• _SOURCE PASSAGE_:
====
I watch as Heather gathers a few things before putting on her shoes. As she readies to exit the room, she looks to Lauren and then to me, “Call me if anything happens.”
“You know I will, but it looks like its going to be a quiet night.”
“Lucky you”, and with that she slips into the hall looking for her escape into the real world.
I take the seat that she had just been sitting in and prepare for my time of bearing the load. The room feels stale and some how it carries off a muggy-cool temperature. Everything seems to scream that this is a sick place, even the painted butterflies on the ceiling seem to be fighting to escape upward away from this room. I close my eyes hoping to shut out this world but its sound drones on me even more now that it has more of my undivided attention.
Forty-five minutes pass in this manner as I try to find a way into the world of sleep where these machines and smells can’t follow me. My attempts are interrupted when one of the alarms starts to sound loudly. As I am looking over to see which one is the culprit, nurses rush into the room.
“What’s going on?”, concern coloring my question.
They are busy checking machines so they don’t look at me when they answer, “Her blood pressure has dropped too low.” Then looking at my daughter, they begin to shake her slightly, “Lauren, sweetheart, we need you to wake up. Take some big breaths for us.” During this episode her oxygen saturation has also slipped below the limit that they have set on the machine.
But I look at the blood pressure reading: 32 over 18. I am instantly converted to full panic mode. All I can do is watch as they continue to work with Lauren. I am scared.
A resident had entered at some point but I hadn’t realized it until he turned to me and said, “We need to move her back to the ICU because we are not set up down here to watch her closely enough. We don’t know what is causing her BP to fall so low but we have called her doctor and we are going to move her now.”
====
• _COLLECTED DATA_:
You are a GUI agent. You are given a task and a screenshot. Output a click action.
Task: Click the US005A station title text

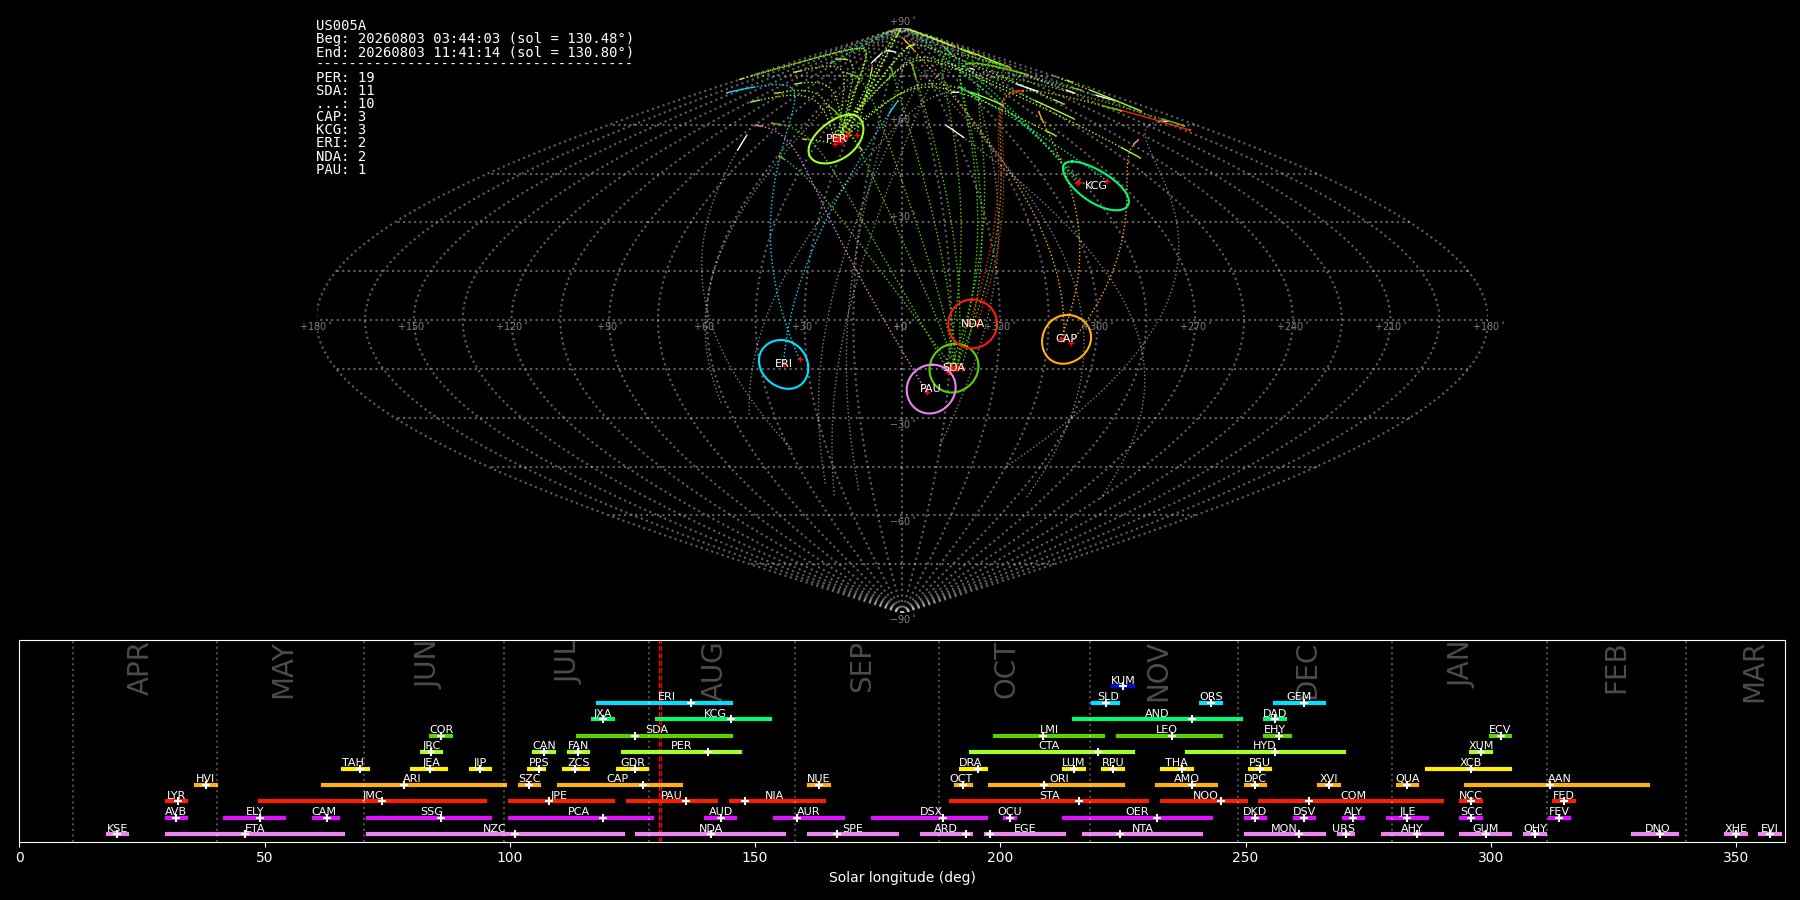341,26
====
Reproduce the entire passage about the night in the hospital room word for word. Nothing in the data is needed here.

I watch as Heather gathers a few things before putting on her shoes. As she readies to exit the room, she looks to Lauren and then to me, “Call me if anything happens.”
“You know I will, but it looks like its going to be a quiet night.”
“Lucky you”, and with that she slips into the hall looking for her escape into the real world.
I take the seat that she had just been sitting in and prepare for my time of bearing the load. The room feels stale and some how it carries off a muggy-cool temperature. Everything seems to scream that this is a sick place, even the painted butterflies on the ceiling seem to be fighting to escape upward away from this room. I close my eyes hoping to shut out this world but its sound drones on me even more now that it has more of my undivided attention.
Forty-five minutes pass in this manner as I try to find a way into the world of sleep where these machines and smells can’t follow me. My attempts are interrupted when one of the alarms starts to sound loudly. As I am looking over to see which one is the culprit, nurses rush into the room.
“What’s going on?”, concern coloring my question.
They are busy checking machines so they don’t look at me when they answer, “Her blood pressure has dropped too low.” Then looking at my daughter, they begin to shake her slightly, “Lauren, sweetheart, we need you to wake up. Take some big breaths for us.” During this episode her oxygen saturation has also slipped below the limit that they have set on the machine.
But I look at the blood pressure reading: 32 over 18. I am instantly converted to full panic mode. All I can do is watch as they continue to work with Lauren. I am scared.
A resident had entered at some point but I hadn’t realized it until he turned to me and said, “We need to move her back to the ICU because we are not set up down here to watch her closely enough. We don’t know what is causing her BP to fall so low but we have called her doctor and we are going to move her now.”